We pay five-star rates for disability, so why isn’t it a first-class service?

The comparison is fatuous. But it is arguable that we are paying for five-star disability services in Ireland. The question is: Are we getting them? If not, why not? That question is more pertinent in the weeks after this newspaper highlighted the number of young school-leavers with an intellectual disability who were facing the threat of having no service at all. Thankfully, after weeks of pressure within and from outside the system, that situation has improved considerably.

But the system still staggers from crisis to crisis. It’s not a crisis that unduly affects the providers of the system — its greatest impact is on the users. That’s the way it will continue unless the rules are fundamentally changed.

The evidence for all this comes from a fascinating report published last week by Kathleen Lynch, the minister for disabilities. It’s not a particularly easy read — it doesn’t even have an attractive title (it’s the Report of the Value for Money and Policy Review of the Disability Services Programme). But its findings are devastating.

According to the report, we spend more than €1.7bn each year meeting the needs of 26,000 of our citizens. That money is designed to meet their needs at all stages of their lives — through early childhood and education, to elderly life and residential care. (The figure of €68,648 that I used to start this article is calculated by dividing the total spent in 2009 by the total population of people with an intellectual disability in the same year — that’s the most recent year for which both figures are available; 2009 was also the peak year in terms of spending.)

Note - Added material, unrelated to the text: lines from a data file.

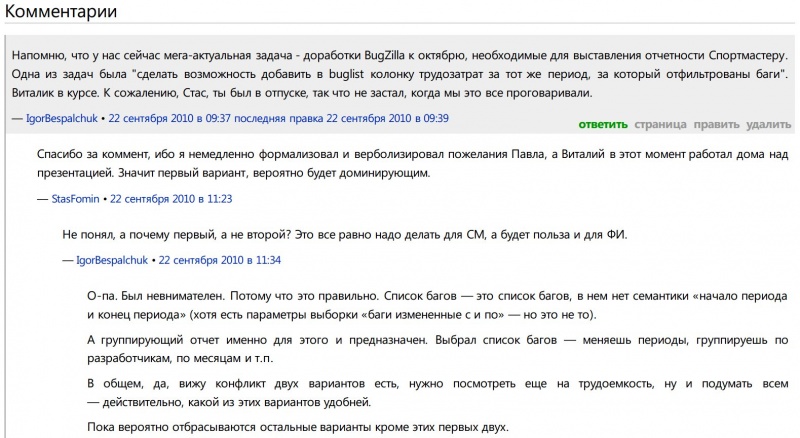Viewport: 800px width, 438px height.
Task: Click the paragraph starting "О-па. Был невнимателен"
Action: click(437, 305)
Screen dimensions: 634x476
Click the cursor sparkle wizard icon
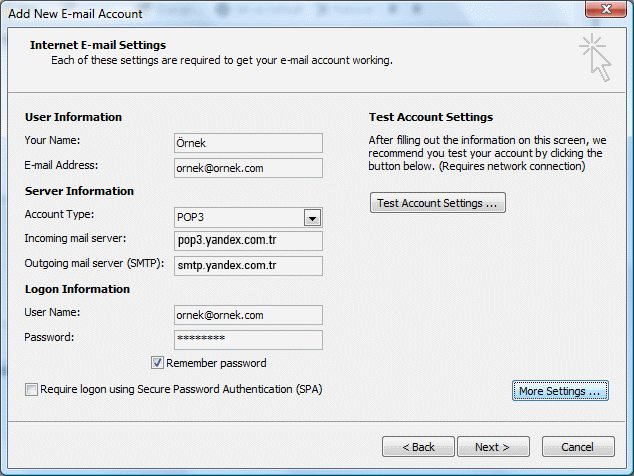pos(595,57)
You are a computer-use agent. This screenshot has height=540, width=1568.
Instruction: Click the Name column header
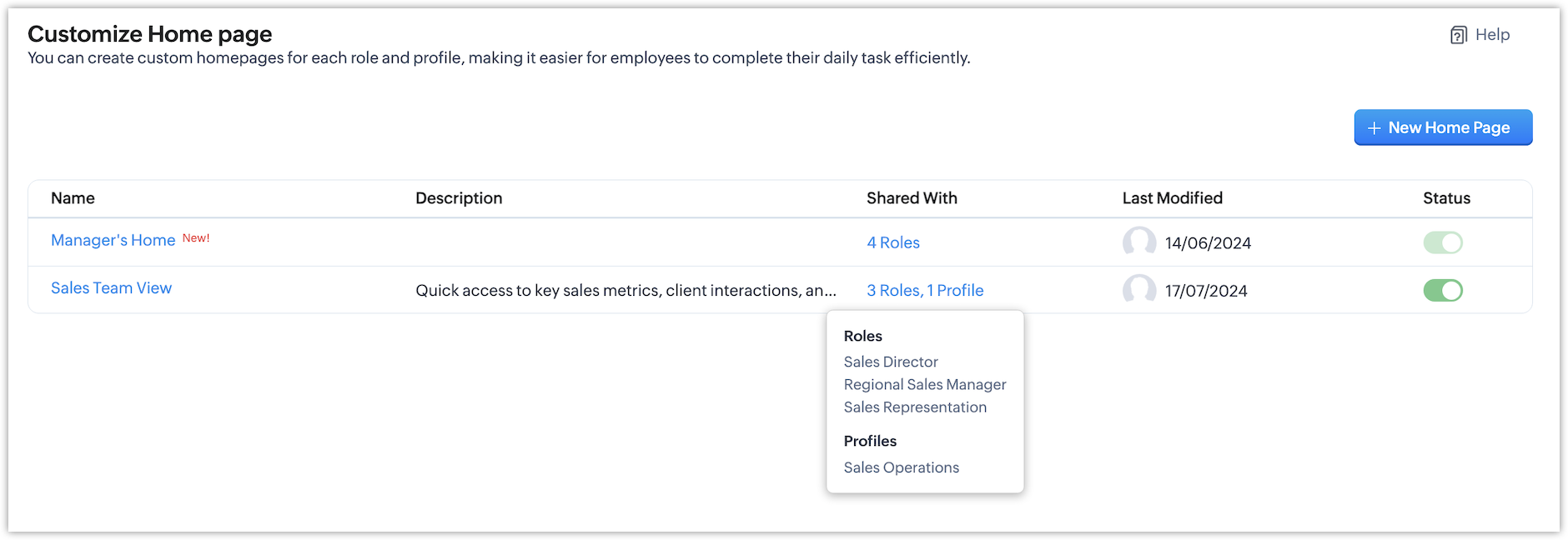[73, 198]
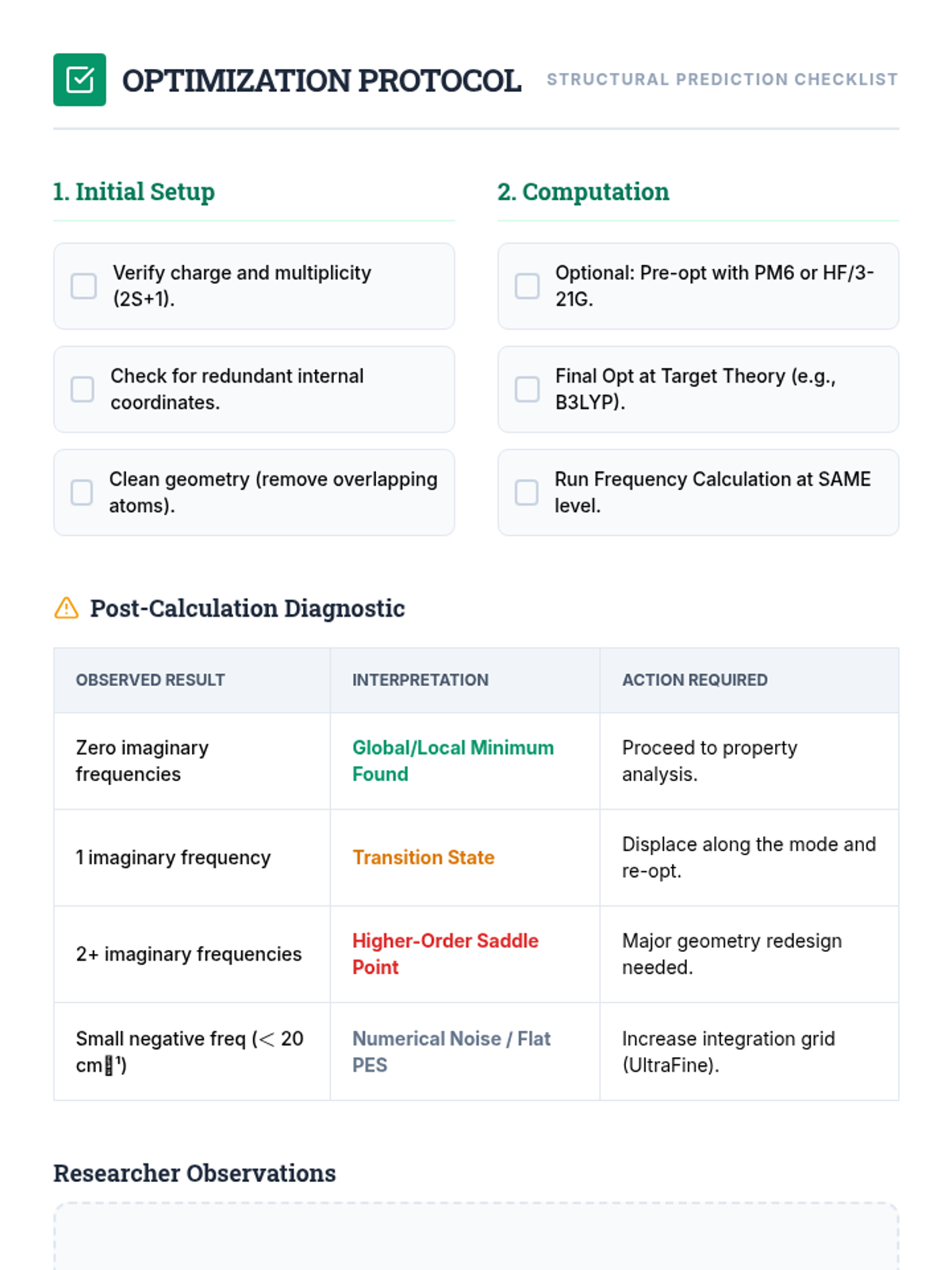
Task: Enable the Clean geometry checkbox
Action: [x=82, y=492]
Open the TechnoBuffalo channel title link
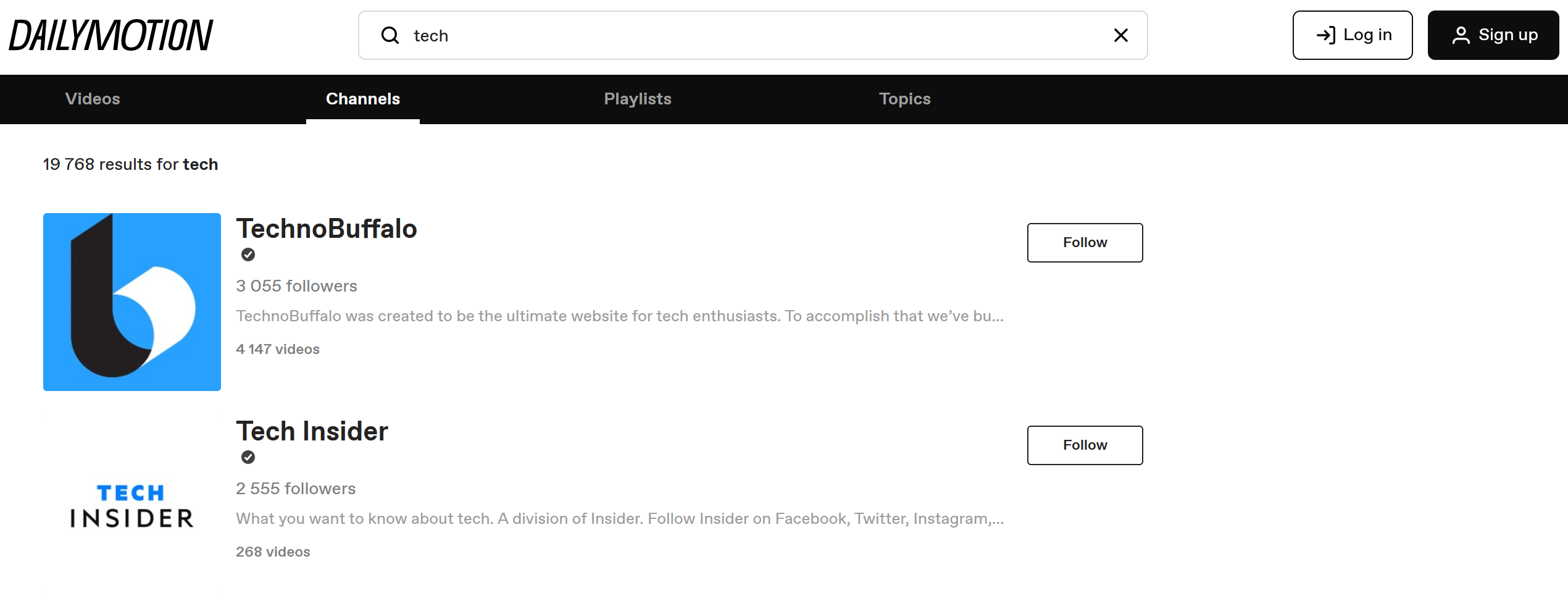The width and height of the screenshot is (1568, 606). pos(327,229)
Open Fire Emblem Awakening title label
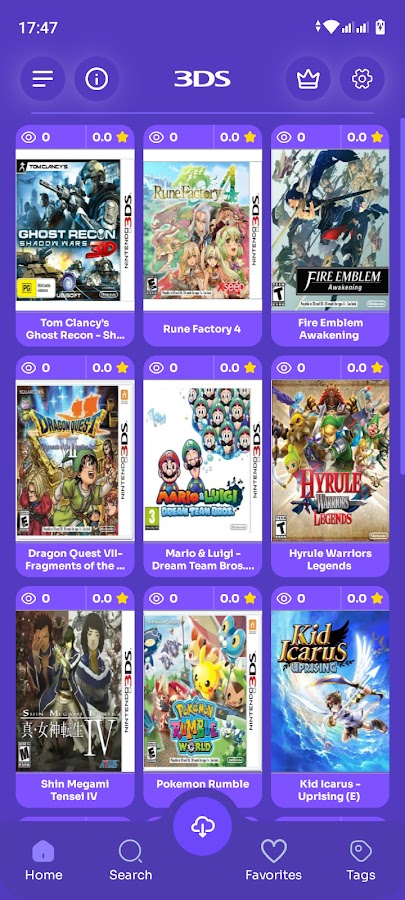Image resolution: width=405 pixels, height=900 pixels. (x=330, y=329)
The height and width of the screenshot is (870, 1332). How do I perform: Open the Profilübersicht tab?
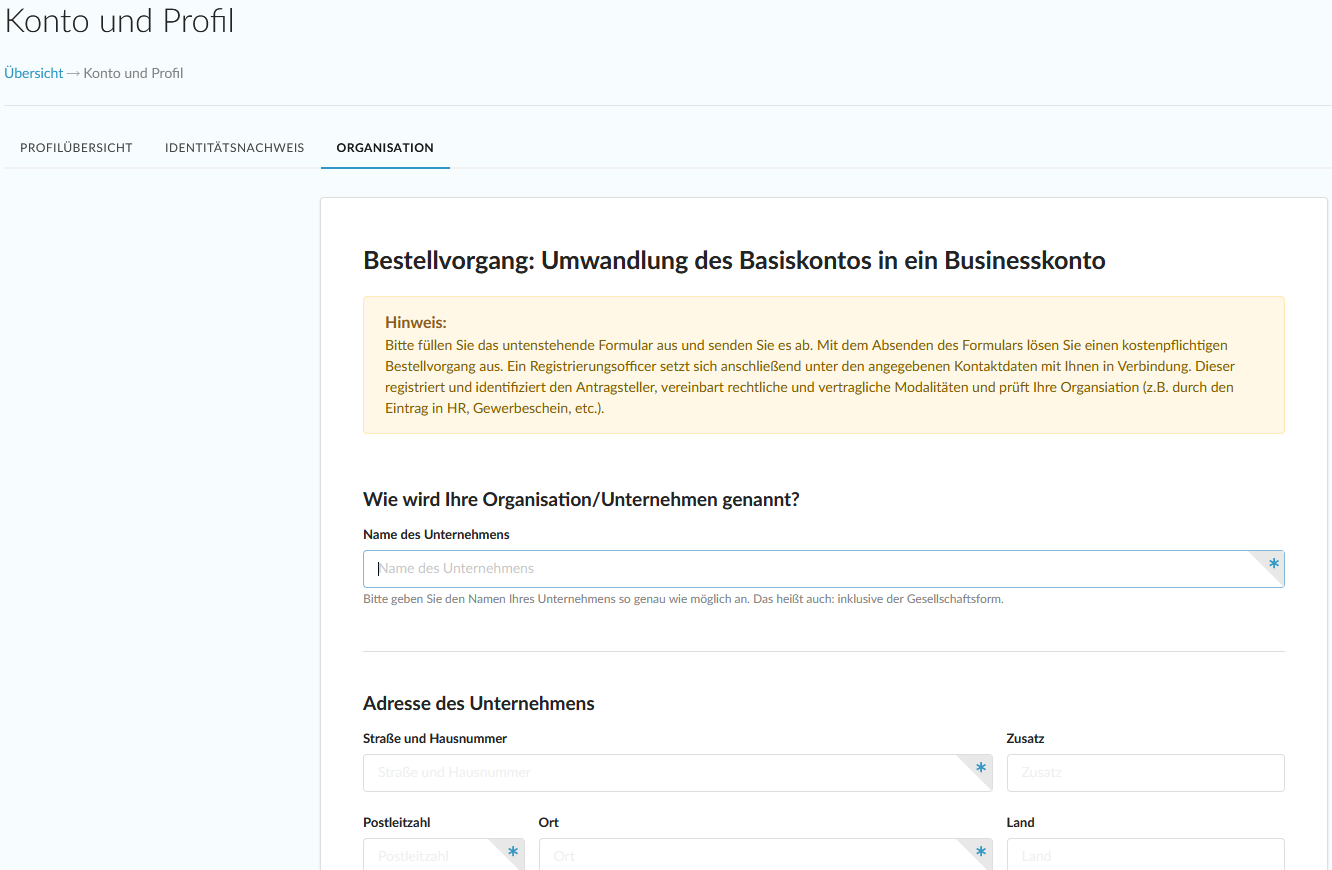point(76,148)
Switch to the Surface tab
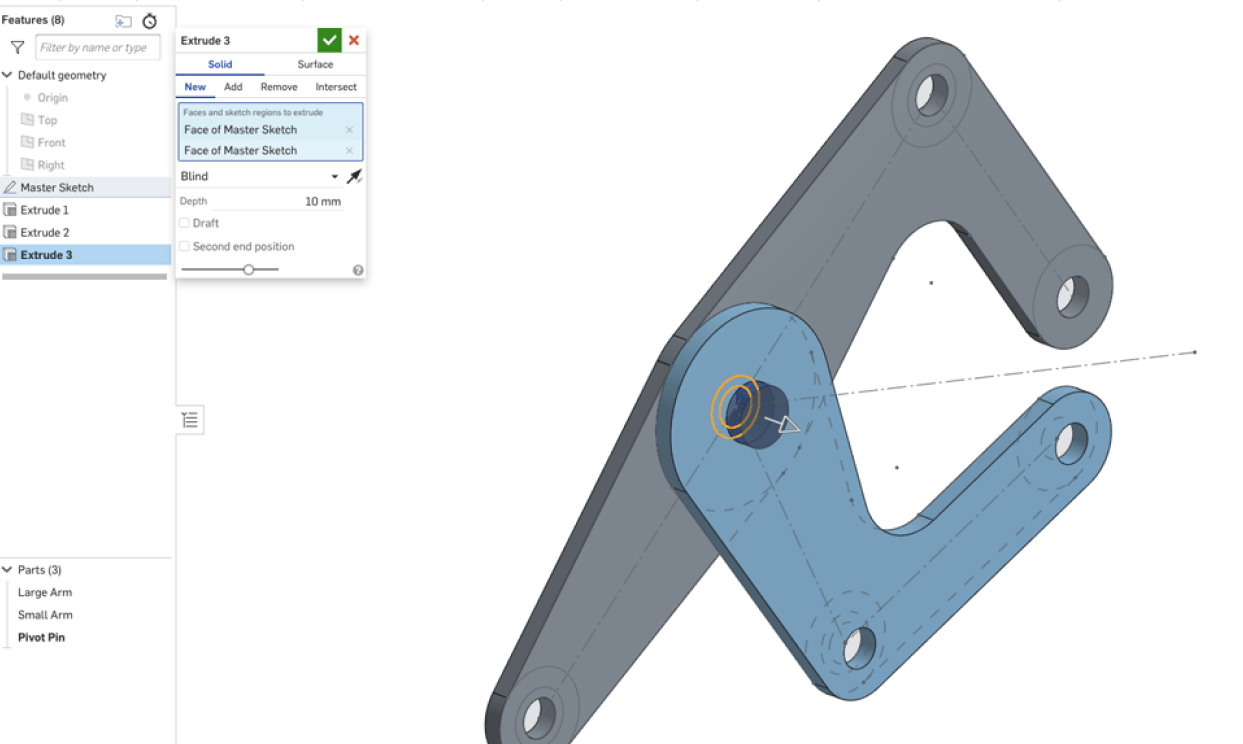 [315, 63]
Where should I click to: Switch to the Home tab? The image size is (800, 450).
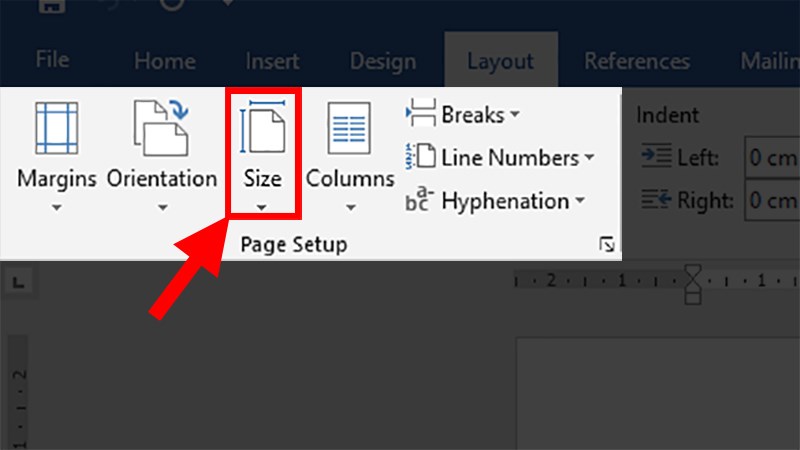[x=165, y=60]
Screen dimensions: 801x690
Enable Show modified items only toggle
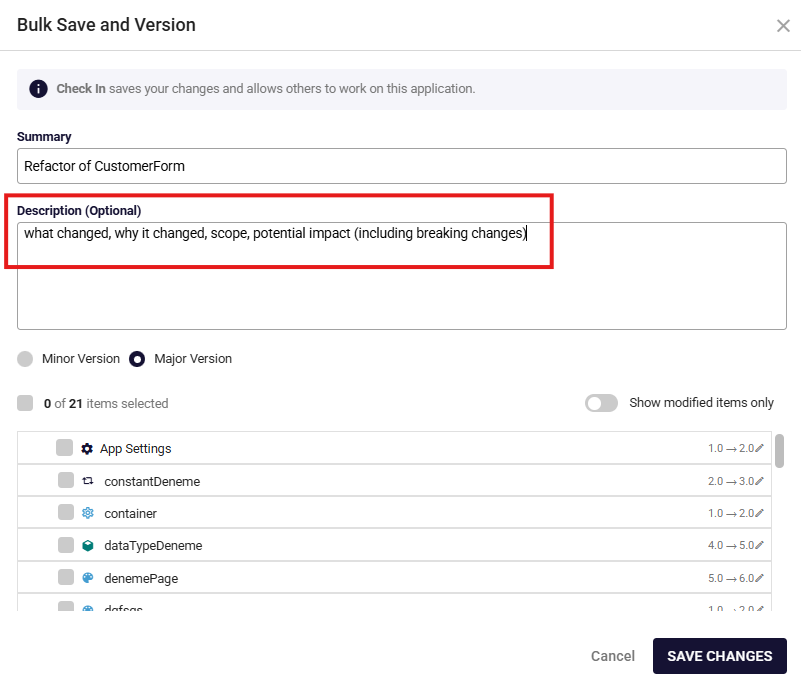coord(601,403)
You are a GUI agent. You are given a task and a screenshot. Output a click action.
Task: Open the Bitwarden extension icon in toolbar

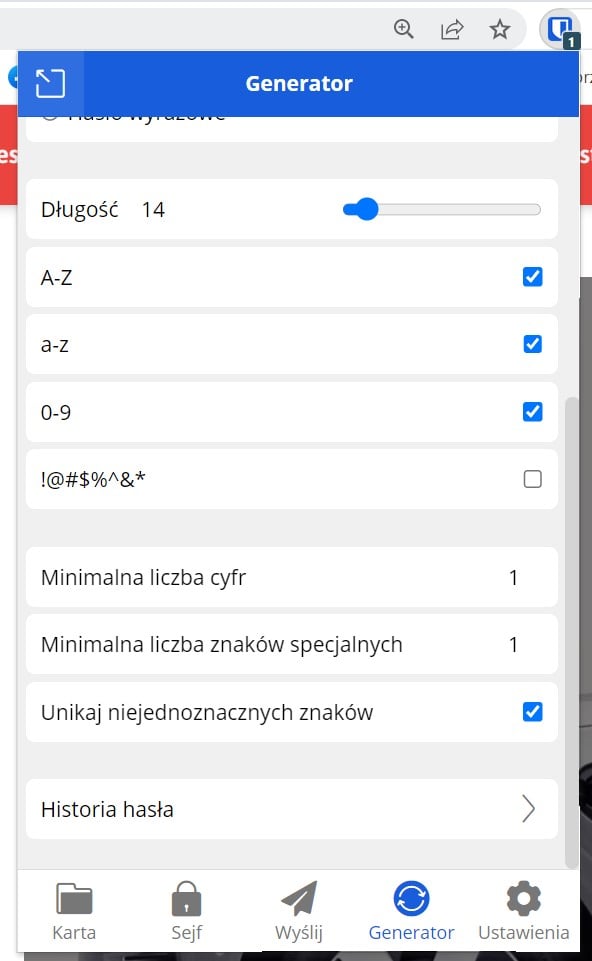tap(560, 30)
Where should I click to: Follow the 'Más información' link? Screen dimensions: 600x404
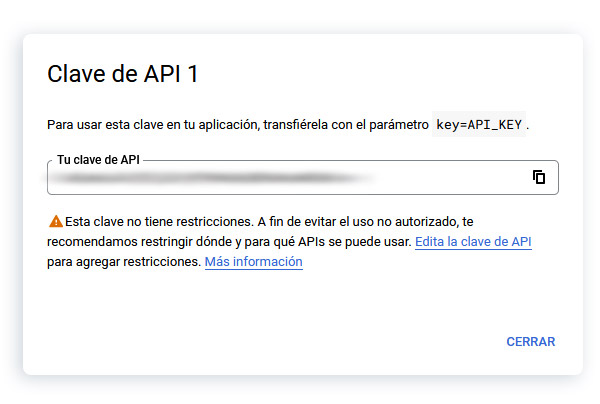click(253, 262)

That is an enormous sum of money, and it has grown rapidly. That’s not because the needs of people with an intellectual disability have changed or deepened over time, or because the population that needs services has grown significantly. There were just under 25,000 people with an intellectual disability in 2005, just over 26,000 in 2009.

It has grown because the historical basis for funding disability services has been what was called the “block-grant” approach. The State, through the HSE, would agree a grant with a service provider, and then that grant would be paid year after year after year. In better times, the grant would be topped up by the rate of inflation, and maybe a little bit more.

The point is that the block-grant only ever referred to how much you had last year. At some time in the past, the grant was related to things like the number of people who needed a service, the quality of that service, the number of employees needed to provide it, and so on. But, over time, all those issues become more and more blurred.

So now there are service providers who know how much money they receive in total, but who can’t (or won’t) account for what they receive in respect of any individual.

As the authors of the value-for-money report say: “Again, for historical reasons, funding has, in general, been provided for places rather than people. In more recent years, the funding of new places was made at local level on the basis of providing services to named individuals, but, once allocated, the funding did not remain associated with that individual but was absorbed into the agency’s base.”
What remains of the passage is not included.